Workshop 5 Resources - Soldering
The soldering iron is not a paint brush!! We are not loading it up with solder and wiping it on the joint. What we want to do is heat up the two surfaces to be joined with the soldering iron and introduce solder to them, NOT the iron. There are a few important things to remember.
- Keep your soldering iron tip clean and tinned - clean your iron on a damp (not wet!) sponge pad or much better some brass wool and flow some solder over the surface of the tip and wipe it off so it looks shiny, do this very regularly and every time you are about to turn the soldering iron off or first thing when you turn it on
- Keep the joint still - use some helping hands clips or something to completely stabilise the work before you solder, if things move while the solder is cooling then you won't get a good joint.
- Make sure both surfaces are heated - if one is hot but the other not, then the solder might only flow around the one and leave a gap around the other, you will end up with a 'cold' solder joint which does not conduct, or may conduct at first and fail later.
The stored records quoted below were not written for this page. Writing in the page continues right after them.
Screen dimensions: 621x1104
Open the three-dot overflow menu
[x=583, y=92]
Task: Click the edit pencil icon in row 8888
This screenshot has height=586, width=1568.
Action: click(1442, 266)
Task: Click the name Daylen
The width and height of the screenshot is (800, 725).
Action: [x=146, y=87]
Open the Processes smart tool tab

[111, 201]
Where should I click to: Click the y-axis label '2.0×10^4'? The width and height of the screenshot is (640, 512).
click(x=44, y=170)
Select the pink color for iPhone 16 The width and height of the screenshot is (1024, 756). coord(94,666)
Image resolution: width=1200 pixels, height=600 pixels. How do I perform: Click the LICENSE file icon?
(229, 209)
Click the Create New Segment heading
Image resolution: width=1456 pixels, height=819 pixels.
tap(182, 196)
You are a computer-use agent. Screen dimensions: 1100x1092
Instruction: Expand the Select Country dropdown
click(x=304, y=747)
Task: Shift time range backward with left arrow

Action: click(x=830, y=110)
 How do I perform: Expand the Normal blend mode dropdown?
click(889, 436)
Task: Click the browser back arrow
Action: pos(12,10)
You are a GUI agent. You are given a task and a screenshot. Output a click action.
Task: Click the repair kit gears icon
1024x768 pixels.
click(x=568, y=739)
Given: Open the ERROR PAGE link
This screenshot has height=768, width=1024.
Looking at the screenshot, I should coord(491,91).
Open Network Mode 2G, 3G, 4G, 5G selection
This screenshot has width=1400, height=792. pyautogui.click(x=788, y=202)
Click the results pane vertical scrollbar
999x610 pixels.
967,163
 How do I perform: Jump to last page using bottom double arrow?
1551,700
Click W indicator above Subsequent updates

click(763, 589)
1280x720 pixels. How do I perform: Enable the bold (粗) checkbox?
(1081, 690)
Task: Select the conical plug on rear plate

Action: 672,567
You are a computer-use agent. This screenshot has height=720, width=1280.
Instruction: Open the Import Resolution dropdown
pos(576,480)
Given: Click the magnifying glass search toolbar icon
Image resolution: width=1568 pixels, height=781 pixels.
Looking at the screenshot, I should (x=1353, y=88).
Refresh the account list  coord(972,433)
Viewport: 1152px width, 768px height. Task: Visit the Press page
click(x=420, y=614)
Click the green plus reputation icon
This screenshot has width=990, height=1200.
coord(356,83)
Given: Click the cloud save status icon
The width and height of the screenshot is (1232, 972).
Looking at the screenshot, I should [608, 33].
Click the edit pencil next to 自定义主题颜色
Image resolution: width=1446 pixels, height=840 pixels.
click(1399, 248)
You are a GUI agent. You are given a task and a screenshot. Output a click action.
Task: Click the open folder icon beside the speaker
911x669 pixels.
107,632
This is why we apply the solder to the work, not the iron, so we know it is the right temperature.
- Make sure your tip is conducting heat well - we want to add a bit of solder to the iron, a small bit, just to make sure that it is connecting to the two surfaces well and conducting heat as it should
- Choose the right tip - Generally I hate the pointed tips that come with a soldering iron and prefer a chisel shaped one, I find the heat distribution a lot better and feel I can work much more quickly and easily without getting the components to hot, though for very fine work I might go for a pointed one. The point is to use what works for you, just try the different ones available and see which you like best, you don't have to stick with the one it came with.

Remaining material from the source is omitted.